## START Task data

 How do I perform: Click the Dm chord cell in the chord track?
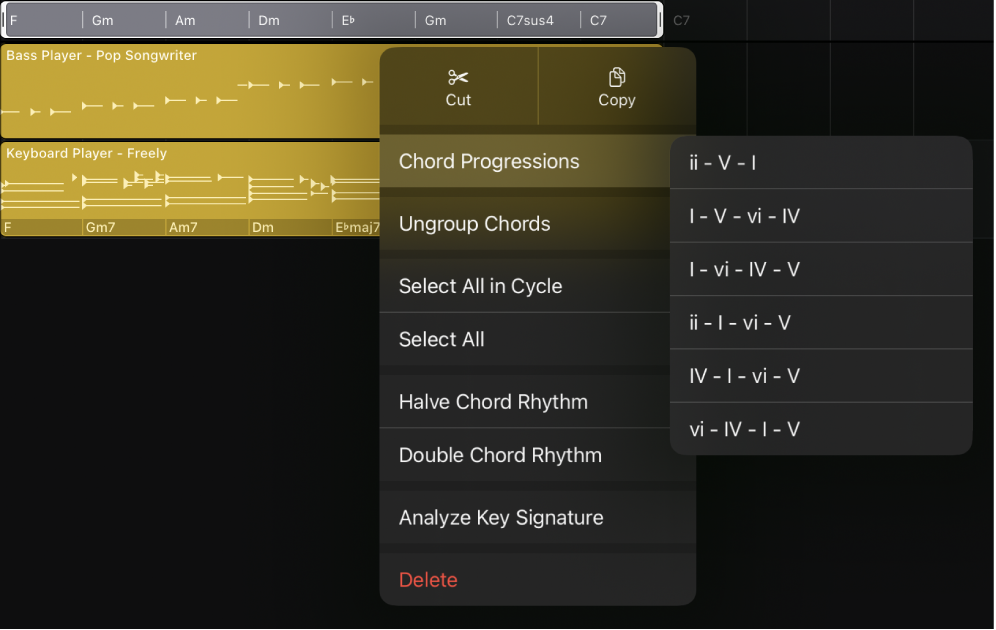pyautogui.click(x=290, y=17)
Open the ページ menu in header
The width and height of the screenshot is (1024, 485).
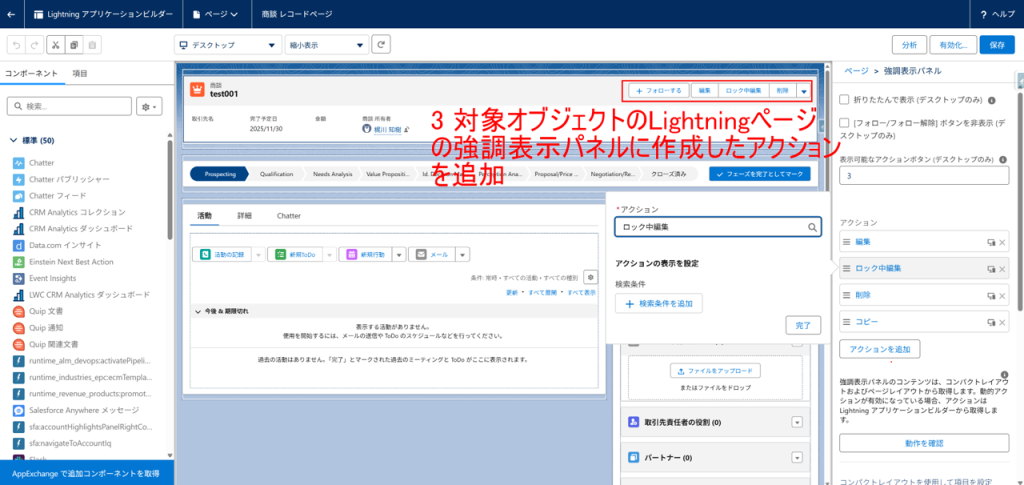coord(214,14)
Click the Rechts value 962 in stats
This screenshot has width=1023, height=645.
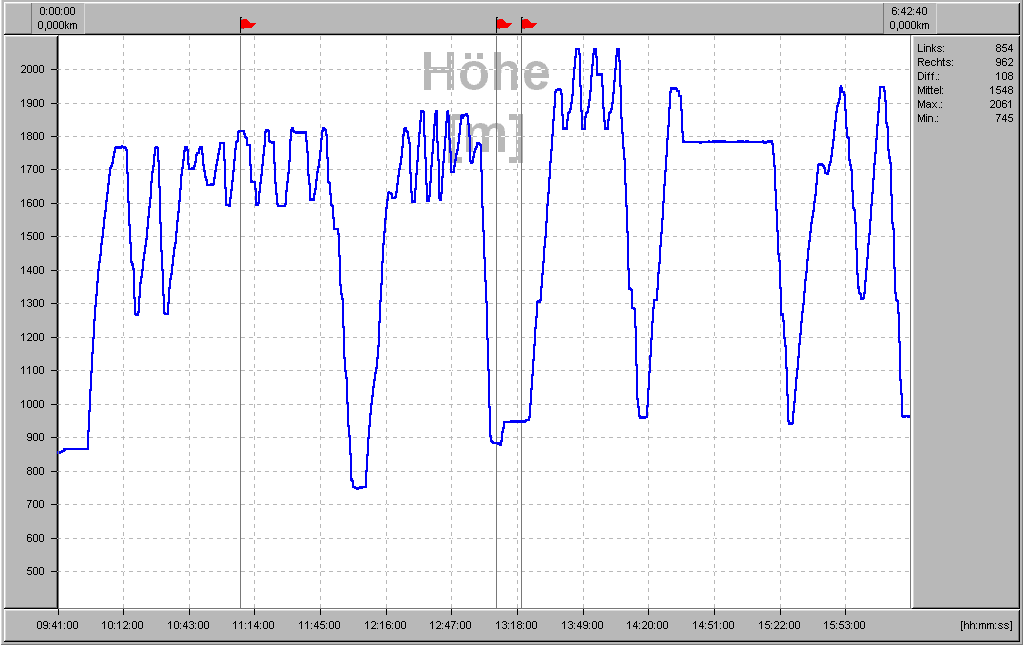(1004, 62)
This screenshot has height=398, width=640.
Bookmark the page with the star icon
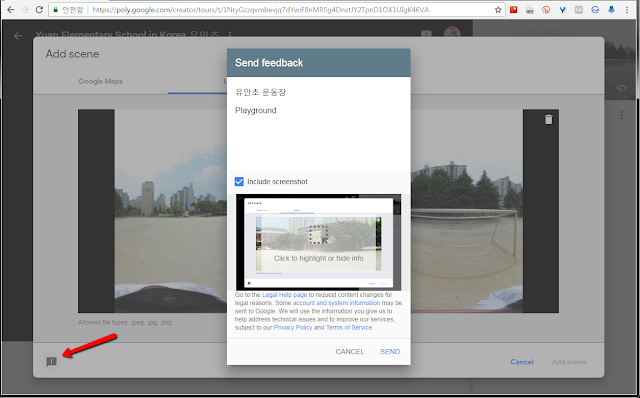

## END Task data

__Required work__: Rewrite the lines above as a Markdown table with two columns, Row and Line, giving each line a row number and skipping blank ones. Leave the pictures out.

__Output below__:
| Row | Line |
|---|---|
| 1 |  How do I perform: Click the Dm chord cell in the chord track? |
| 2 | pyautogui.click(x=290, y=17) |
| 3 | Open the ページ menu in header |
| 4 | The width and height of the screenshot is (1024, 485). |
| 5 | coord(214,14) |
| 6 | Click the Rechts value 962 in stats |
| 7 | This screenshot has width=1023, height=645. |
| 8 | (1004, 62) |
| 9 | This screenshot has height=398, width=640. |
| 10 | Bookmark the page with the star icon |